Much like the better known College World Series, which began in 1947 and has been played in Omaha, Nebraska since 1950, the top-level two-year schools (that's what a junior college is) have been coming to Grand Junction for almost as long as there has been a JUCO World Series. The first one was held in Miami, Oklahoma in 1958, then the NJCAA tournament made what has turned out to be a permanent move to Grand Junction in 1959. The city's bid to serve as host was accepted on October 28, 1958 by the National Junior College Athletic Association and the rest, as the saying goes, is history.
But to expand a bit on that history, the World Series of junior college baseball was an 8-team affair in year #1 in Grand Junction, with the tourney getting underway on May 21, 1959. Four games were scheduled on that day but only the first wasn't postponed -- the following three were rained out. Paris (TX) beat Carbon (UT) in the game that was played, winning 8-5, and Paris wound up going undefeated (4-0) en route to winning the championship. Total attendance was estimated at 4,700 for what was a 14-game tournament. The 5th game was especially significant, as two players from Wilmington (NC) became individual history makers when Jerome Pittman hit a home run and Billy DeBruhl threw a no-hitter against Carbon, with each feat being the first such one in the JUCO World Series' tenure in Grand Junction. The first Series there also eked out a win of sorts, as it turned "a surprising net profit of $137.53" on revenue of $3,759.70, according to the Grand Junction Sentinel on June 12, 1959.
Thus a big deal tradition of showcasing small-time baseball was born and it had been nurtured so well that in 2010 the NJCAA awarded their DI World Series to Grand Junction for a 25-year term, meaning that tradition is guaranteed to continue at Suplizio Field until 2035. (Note: JUCO also has Division II and III levels and the World Series for each is played elsewhere.)
From its humble beginnings everything about JUCO, as it's informally called locally, has grown. The field is now 10 teams, the stadium that surrounds the field has been enlarged to have a seating capacity of 12,000, annual attendance tops 100,000, and revenue and profits have risen to the point where the volunteer-staffed organizing committee is able to make a $300,000 payment each year to the City of Grand Junction to pay off the bond debt that was incurred to build the Lincoln Park Tower.
For the record, the record attendance numbers are 137,920 for a tournament (2010) and 12,309 for a game (5/31/10).
Fans over the years have also seen plenty of future major leaguers.

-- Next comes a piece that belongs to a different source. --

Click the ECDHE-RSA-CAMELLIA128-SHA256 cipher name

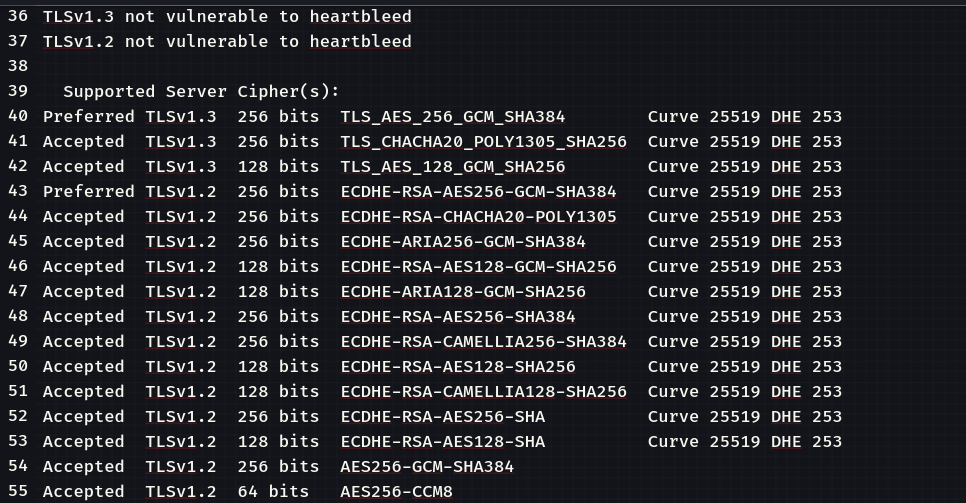tap(483, 391)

Kirby Puckett (1982), Curt Schilling (1986), Travis Hafner (1997) and Bryce Harper (2010) are the biggest names on a long list of those who have played in the JUCO World Series and MLB.
So Grand Junction was put on the baseball map long before Suplizio Field become home to a minor league team in 2012.
Despite having two prime tenants since then there are no scheduling conflicts. Because the pro team is one that plays a shorter season than most, Grand Junction Rockies games don't start until after JUCO World Series week is over.
And that week has long begun in late May, specifically over the Memorial Day weekend, when the annual reason that Suplizio Field has become what it is takes place in just about the only home the JUCO World Series has ever known.